“I have no heart for joking, general,” answered Dagobert, more and more saddened by the irritable state of the marshal; “I cannot explain how it happened. Spoil-sport is a good carrier, and no doubt found the letter in the house—”
“And who can have left it there? Am I surrounded by traitors? Do you keep no watch? You, in whom I have every confidence?”
“Listen to me, general—”
But the marshal proceeded, without waiting to hear him. “What! I have made war for five-and-twenty years, I have battled with armies, I have struggled victoriously through the evil times of exile and proscription, I have withstood blows from maces of iron—and now I am to be killed with pins! Pursued into my own house, harassed with impunity, worn out, tortured every minute, to gratify some unknown, miserable hate!—When I say unknown, I am wrong—it is d’Aigrigny, the renegade, who is at the bottom of all this, I am sure. I have in the world but one enemy, and he is the man. I must finish with him, for I am weary of this—it is too much.”
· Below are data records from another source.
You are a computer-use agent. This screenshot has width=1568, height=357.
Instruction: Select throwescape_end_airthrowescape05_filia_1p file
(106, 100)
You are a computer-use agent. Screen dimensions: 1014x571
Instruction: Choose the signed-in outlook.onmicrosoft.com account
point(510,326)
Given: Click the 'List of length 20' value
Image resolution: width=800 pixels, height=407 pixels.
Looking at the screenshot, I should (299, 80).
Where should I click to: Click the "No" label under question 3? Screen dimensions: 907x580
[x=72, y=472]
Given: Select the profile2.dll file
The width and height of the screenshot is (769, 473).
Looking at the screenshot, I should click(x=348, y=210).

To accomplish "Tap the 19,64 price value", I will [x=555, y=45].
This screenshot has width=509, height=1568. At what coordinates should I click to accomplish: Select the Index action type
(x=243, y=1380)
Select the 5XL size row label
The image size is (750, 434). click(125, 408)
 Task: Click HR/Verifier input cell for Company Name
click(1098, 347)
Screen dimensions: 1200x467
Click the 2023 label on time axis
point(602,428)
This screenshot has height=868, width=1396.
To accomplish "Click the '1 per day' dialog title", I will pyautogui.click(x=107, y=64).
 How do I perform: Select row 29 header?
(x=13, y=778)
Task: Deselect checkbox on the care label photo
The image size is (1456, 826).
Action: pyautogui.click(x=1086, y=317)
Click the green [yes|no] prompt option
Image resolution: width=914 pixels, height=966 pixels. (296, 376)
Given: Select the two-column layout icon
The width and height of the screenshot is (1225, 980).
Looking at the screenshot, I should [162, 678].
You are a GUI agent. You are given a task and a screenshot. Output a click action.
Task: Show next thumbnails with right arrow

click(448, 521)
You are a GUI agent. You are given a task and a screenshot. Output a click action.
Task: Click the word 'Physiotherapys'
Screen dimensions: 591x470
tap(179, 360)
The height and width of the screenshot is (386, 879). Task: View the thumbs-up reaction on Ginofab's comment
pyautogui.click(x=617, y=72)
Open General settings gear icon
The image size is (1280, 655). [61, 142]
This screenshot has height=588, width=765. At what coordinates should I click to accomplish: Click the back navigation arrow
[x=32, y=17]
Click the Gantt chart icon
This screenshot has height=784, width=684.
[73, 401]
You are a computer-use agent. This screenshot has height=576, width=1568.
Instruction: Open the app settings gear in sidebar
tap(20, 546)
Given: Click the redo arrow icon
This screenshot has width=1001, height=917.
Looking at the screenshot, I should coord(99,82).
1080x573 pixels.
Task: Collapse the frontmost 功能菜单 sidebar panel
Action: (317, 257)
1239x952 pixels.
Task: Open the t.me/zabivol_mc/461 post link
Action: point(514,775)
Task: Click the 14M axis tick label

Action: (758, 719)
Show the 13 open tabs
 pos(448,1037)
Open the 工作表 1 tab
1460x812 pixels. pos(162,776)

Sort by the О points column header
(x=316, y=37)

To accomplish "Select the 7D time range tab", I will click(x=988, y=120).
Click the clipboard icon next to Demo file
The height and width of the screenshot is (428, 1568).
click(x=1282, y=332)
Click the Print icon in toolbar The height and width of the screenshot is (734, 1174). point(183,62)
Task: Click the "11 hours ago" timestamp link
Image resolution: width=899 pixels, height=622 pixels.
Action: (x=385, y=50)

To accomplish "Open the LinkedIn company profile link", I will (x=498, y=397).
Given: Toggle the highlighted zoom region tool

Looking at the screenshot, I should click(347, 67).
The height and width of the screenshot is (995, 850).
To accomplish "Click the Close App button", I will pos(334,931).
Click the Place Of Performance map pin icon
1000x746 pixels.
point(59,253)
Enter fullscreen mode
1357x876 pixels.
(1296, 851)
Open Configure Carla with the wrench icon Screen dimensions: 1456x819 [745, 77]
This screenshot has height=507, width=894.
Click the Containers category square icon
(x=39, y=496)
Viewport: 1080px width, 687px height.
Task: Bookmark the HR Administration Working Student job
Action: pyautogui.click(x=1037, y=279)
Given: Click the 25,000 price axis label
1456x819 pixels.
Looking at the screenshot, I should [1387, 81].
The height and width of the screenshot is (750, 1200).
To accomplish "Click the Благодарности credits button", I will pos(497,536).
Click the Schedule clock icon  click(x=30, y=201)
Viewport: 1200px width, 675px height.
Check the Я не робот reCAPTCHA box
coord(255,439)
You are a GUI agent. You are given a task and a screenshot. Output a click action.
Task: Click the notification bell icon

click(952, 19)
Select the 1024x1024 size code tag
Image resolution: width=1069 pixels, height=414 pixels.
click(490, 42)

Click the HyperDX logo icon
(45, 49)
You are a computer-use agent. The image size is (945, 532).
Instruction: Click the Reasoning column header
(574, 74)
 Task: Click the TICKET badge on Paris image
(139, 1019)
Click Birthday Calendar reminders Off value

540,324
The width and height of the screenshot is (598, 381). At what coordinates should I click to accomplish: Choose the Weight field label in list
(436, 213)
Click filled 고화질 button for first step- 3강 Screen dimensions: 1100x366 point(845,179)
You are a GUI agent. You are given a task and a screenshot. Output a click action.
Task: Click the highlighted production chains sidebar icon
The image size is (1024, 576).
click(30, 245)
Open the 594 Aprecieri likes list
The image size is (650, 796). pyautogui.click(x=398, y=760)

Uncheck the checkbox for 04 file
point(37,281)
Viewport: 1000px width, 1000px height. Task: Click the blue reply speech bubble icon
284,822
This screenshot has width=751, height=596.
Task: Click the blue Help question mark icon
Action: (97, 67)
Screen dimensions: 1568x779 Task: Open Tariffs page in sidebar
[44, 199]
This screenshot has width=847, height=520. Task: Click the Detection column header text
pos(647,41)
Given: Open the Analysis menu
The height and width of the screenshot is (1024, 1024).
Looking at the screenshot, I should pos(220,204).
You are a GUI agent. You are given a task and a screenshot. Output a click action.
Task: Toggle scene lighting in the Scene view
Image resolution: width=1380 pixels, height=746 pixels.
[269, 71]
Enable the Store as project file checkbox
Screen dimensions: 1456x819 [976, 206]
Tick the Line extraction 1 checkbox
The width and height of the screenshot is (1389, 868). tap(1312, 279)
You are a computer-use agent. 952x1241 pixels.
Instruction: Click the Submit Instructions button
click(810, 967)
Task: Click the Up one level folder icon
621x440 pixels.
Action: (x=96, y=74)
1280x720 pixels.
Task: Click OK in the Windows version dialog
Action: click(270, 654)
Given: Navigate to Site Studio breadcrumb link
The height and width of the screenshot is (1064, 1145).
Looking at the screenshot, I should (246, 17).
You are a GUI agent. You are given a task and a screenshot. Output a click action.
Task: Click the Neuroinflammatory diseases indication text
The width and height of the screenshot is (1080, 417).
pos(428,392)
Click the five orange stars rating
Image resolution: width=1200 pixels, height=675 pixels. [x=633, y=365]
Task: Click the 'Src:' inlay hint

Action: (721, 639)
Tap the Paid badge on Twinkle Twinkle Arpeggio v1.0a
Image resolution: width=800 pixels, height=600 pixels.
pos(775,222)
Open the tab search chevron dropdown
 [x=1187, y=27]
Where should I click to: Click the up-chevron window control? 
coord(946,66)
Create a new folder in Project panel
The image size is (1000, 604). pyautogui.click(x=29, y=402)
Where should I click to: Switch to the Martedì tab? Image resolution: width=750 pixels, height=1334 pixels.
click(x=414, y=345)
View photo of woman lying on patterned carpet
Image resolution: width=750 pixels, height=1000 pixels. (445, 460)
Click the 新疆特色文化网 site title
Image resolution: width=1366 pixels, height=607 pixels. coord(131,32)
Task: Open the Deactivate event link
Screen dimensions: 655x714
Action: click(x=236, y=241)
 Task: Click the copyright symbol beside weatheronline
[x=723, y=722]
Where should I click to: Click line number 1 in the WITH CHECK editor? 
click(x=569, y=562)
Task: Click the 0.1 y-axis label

“But, general, remember he is a priest—”
“What do I care for that? Have I not seen him handle the sword? I will yet make a soldier’s blood rise to the forehead of the traitor!”
“But, general—”
“I tell you, that I must be avenged on some one,” cried the marshal, with an accent of the most violent exasperation; “I tell you, that I mast find a living representative of these cowardly plots, that I may at once make an end of him!—They press upon me from all sides; they make my life a hell—you know it—and you do nothing to save me from these tortures, which are killing me as by a slow fire. Can I have no one in whom to trust?”
“General, I can’t let you say that,” replied Dagobert, in a calm, but firm voice.
“And why not?”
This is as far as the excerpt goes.